The National Park System includes countless examples of philanthropic efforts that have added immeasurably to the preservation of our Nation's natural and cultural treasures. Nowhere is this more evident than at Grand Teton National Park, where the gift of John D. Rockefeller, Jr. in 1949, of more than 38,000 acres, helped to ensure the creation of the park. Today, the spirit of philanthropy is very much alive at Grand Teton, and a prime example is the extraordinary generosity of Gerald T. Halpin and his family. Of the eight lots which are the subject of this bill, one is owned by the Halpin family, and the other seven were previously donated by the Halpins to several foundations with the understanding that they would ultimately be donated to the federal government for inclusion in Grand Teton National Park. These foundations include the National Park Foundation, the National Fish and Wildlife Foundation, and the Grand Teton National Park Foundation.

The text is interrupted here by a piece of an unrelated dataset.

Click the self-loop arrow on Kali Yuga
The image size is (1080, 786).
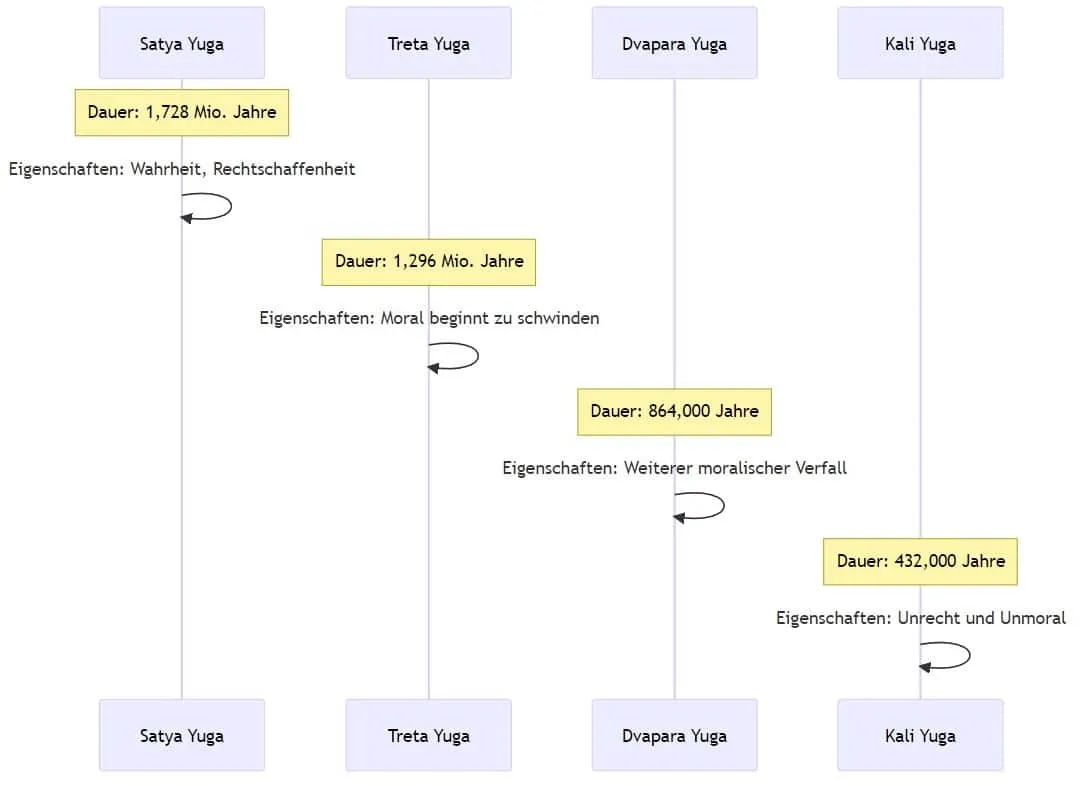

Inclusion of these lands within Grand Teton National Park cannot be accomplished without this legislation. When Congress established the park in 1950, it included a provision in the park's enabling legislation that prohibited any expansion of national parks or monuments in the State of Wyoming without the express authorization of Congress. This legislation is the product of many generous and forward-looking people working together to continue protecting Grand Teton National Park for the American people.
That concludes my statement. I would be glad to answer any questions that you or other members of the subcommittee might have.